> What is needed
Below are records to be output exactly, every one of them.
::: Data to examine :::
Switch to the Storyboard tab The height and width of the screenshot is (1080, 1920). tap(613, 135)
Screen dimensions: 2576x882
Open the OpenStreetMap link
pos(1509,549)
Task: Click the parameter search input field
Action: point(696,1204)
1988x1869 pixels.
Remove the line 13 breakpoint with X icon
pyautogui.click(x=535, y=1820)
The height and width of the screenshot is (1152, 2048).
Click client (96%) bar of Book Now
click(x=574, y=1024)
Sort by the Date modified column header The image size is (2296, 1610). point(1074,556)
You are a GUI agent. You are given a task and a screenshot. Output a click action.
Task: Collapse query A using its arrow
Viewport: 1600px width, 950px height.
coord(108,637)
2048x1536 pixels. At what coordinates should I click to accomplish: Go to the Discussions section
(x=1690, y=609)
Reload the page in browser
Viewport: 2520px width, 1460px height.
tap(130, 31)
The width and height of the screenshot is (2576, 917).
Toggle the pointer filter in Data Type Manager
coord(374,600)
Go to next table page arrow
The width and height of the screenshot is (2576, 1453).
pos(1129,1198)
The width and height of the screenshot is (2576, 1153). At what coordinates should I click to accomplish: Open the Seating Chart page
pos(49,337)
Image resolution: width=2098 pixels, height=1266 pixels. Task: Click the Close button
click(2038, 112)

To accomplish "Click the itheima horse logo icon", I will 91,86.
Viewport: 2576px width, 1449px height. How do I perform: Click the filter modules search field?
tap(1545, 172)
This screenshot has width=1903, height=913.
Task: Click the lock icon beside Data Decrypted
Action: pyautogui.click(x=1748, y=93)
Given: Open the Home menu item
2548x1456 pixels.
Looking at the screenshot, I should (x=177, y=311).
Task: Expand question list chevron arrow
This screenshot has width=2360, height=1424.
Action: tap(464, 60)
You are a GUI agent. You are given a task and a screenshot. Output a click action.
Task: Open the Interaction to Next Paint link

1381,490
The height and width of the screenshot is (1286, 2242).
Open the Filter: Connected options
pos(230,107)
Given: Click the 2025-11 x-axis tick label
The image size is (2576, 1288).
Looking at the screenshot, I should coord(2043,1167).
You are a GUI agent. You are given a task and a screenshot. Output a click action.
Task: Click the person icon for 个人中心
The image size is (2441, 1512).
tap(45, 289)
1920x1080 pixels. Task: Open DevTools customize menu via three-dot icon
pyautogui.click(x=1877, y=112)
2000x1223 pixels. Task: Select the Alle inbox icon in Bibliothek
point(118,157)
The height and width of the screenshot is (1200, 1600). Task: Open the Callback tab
:::
> Response to this exercise
Switch to the Storyboard tab The height and width of the screenshot is (1080, 1920). tap(613, 135)
Screen dimensions: 2576x882
Open the OpenStreetMap link
pos(1509,549)
Task: Click the parameter search input field
Action: point(696,1204)
1988x1869 pixels.
Remove the line 13 breakpoint with X icon
pyautogui.click(x=535, y=1820)
The height and width of the screenshot is (1152, 2048).
Click client (96%) bar of Book Now
click(x=574, y=1024)
Sort by the Date modified column header The image size is (2296, 1610). point(1074,556)
You are a GUI agent. You are given a task and a screenshot. Output a click action.
Task: Collapse query A using its arrow
Viewport: 1600px width, 950px height.
coord(108,637)
2048x1536 pixels. At what coordinates should I click to accomplish: Go to the Discussions section
(x=1690, y=609)
Reload the page in browser
Viewport: 2520px width, 1460px height.
tap(130, 31)
The width and height of the screenshot is (2576, 917).
Toggle the pointer filter in Data Type Manager
coord(374,600)
Go to next table page arrow
The width and height of the screenshot is (2576, 1453).
pos(1129,1198)
The width and height of the screenshot is (2576, 1153). At what coordinates should I click to accomplish: Open the Seating Chart page
pos(49,337)
Image resolution: width=2098 pixels, height=1266 pixels. Task: Click the Close button
click(2038, 112)

To accomplish "Click the itheima horse logo icon", I will 91,86.
Viewport: 2576px width, 1449px height. How do I perform: Click the filter modules search field?
tap(1545, 172)
This screenshot has width=1903, height=913.
Task: Click the lock icon beside Data Decrypted
Action: pyautogui.click(x=1748, y=93)
Given: Open the Home menu item
2548x1456 pixels.
Looking at the screenshot, I should (x=177, y=311).
Task: Expand question list chevron arrow
This screenshot has width=2360, height=1424.
Action: tap(464, 60)
You are a GUI agent. You are given a task and a screenshot. Output a click action.
Task: Open the Interaction to Next Paint link

1381,490
The height and width of the screenshot is (1286, 2242).
Open the Filter: Connected options
pos(230,107)
Given: Click the 2025-11 x-axis tick label
The image size is (2576, 1288).
Looking at the screenshot, I should coord(2043,1167).
You are a GUI agent. You are given a task and a screenshot. Output a click action.
Task: Click the person icon for 个人中心
The image size is (2441, 1512).
tap(45, 289)
1920x1080 pixels. Task: Open DevTools customize menu via three-dot icon
pyautogui.click(x=1877, y=112)
2000x1223 pixels. Task: Select the Alle inbox icon in Bibliothek
point(118,157)
The height and width of the screenshot is (1200, 1600). Task: Open the Callback tab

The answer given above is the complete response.